Exercise data:
....

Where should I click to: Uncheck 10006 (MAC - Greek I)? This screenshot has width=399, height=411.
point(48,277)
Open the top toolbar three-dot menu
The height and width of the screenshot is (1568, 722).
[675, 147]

....

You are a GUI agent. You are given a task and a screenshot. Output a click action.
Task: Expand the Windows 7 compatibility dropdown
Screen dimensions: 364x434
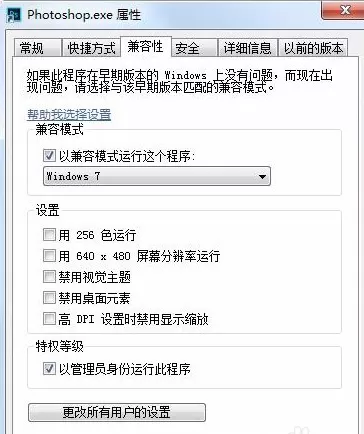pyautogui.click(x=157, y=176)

....

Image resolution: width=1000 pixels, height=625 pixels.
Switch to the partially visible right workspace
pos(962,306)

....

Requirement: Write out the listing lines starting at the line that contains "Image resolution: width=1000" and ending at the line that contains "pos(962,306)", including both of those lines.

Task response:
Image resolution: width=1000 pixels, height=625 pixels.
Switch to the partially visible right workspace
pos(962,306)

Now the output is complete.